A placa realiza o trabalho importante aqui, em quatro línguas, porque a Guerra Fria foi nada se não minuciosa com a burocracia. Os pedestres passavam por ela na Ponte Glienicke como se fosse um aviso municipal sobre estacionamento, o que é uma realização em si mesmo, já que a placa anunciava a beira do mundo livre.

A ponte em si, com seus elegantes arcos de aço sobre o Havel, foi construída para conectar Potsdam a Berlim, não para o papel mais dramático que adquiriu depois de 1945 como a costura entre a zona americana e a soviética. Os turistas de casaco paravam para serem fotografados na linha, atraídos pela emoção particular de estar exatamente onde um sistema político se tornou legalmente outro.

Ninguém na imagem parece nervoso, o que é a verdadeira evidência de quão normal o anormal havia se tornado até os anos 1960. Um posto de controle que poderia, em teoria, se tornar o local de um incidente entre superpotências era, na prática, apenas outro lugar onde um homem de chapéu passeava com seu cachorro.

The historian's note

A Ponte Glienicke atravessa o rio Havel conectando Potsdam ao distrito de Wannsee em Berlim. Construída em sua forma atual de arcos de aço em 1907, tornou-se, após a divisão da Alemanha seguida à Segunda Guerra Mundial, a fronteira entre a zona de ocupação soviética (depois Alemanha Oriental) e o setor americano de Berlim Ocidental.

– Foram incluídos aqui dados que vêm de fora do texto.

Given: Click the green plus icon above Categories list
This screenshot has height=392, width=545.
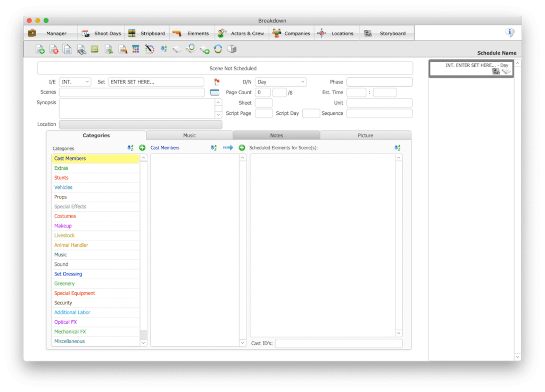Looking at the screenshot, I should [x=142, y=148].
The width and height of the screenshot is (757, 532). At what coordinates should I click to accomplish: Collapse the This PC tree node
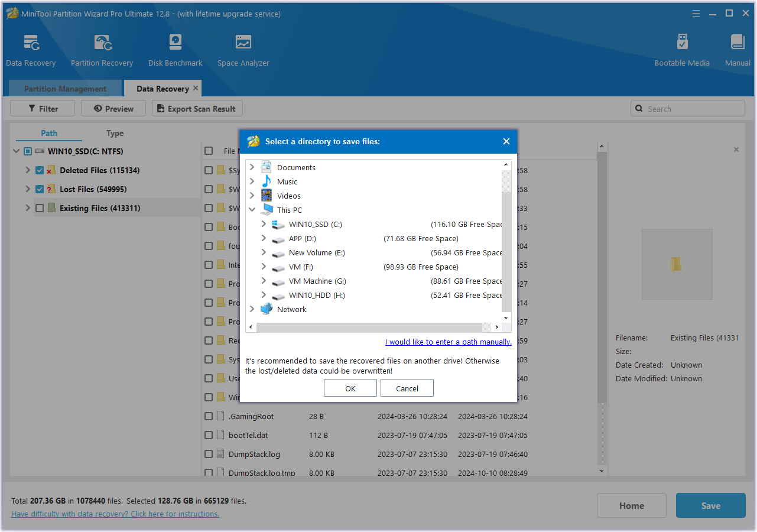pos(252,210)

Durante toda a Guerra Fria a ponte foi fechada ao tráfego civil ordinário e se tornou conhecida internacionalmente como um local para troca de agentes de inteligência capturados entre os Estados Unidos e a União Soviética, papel que lhe rendeu o apelido de Ponte dos Espias. A sinalização multilíngue marcando a fronteira do setor, vista no lado do posto de controle americano, foi instalação padrão em todas essas passagens na Berlim dividida.

Até os anos 1960 a ponte funcionava principalmente como um ponto de fronteira monitorado rigidamente em vez de uma via pública, com acesso de pedestres e veículos fortemente restringido pelas autoridades alemã oriental e americana.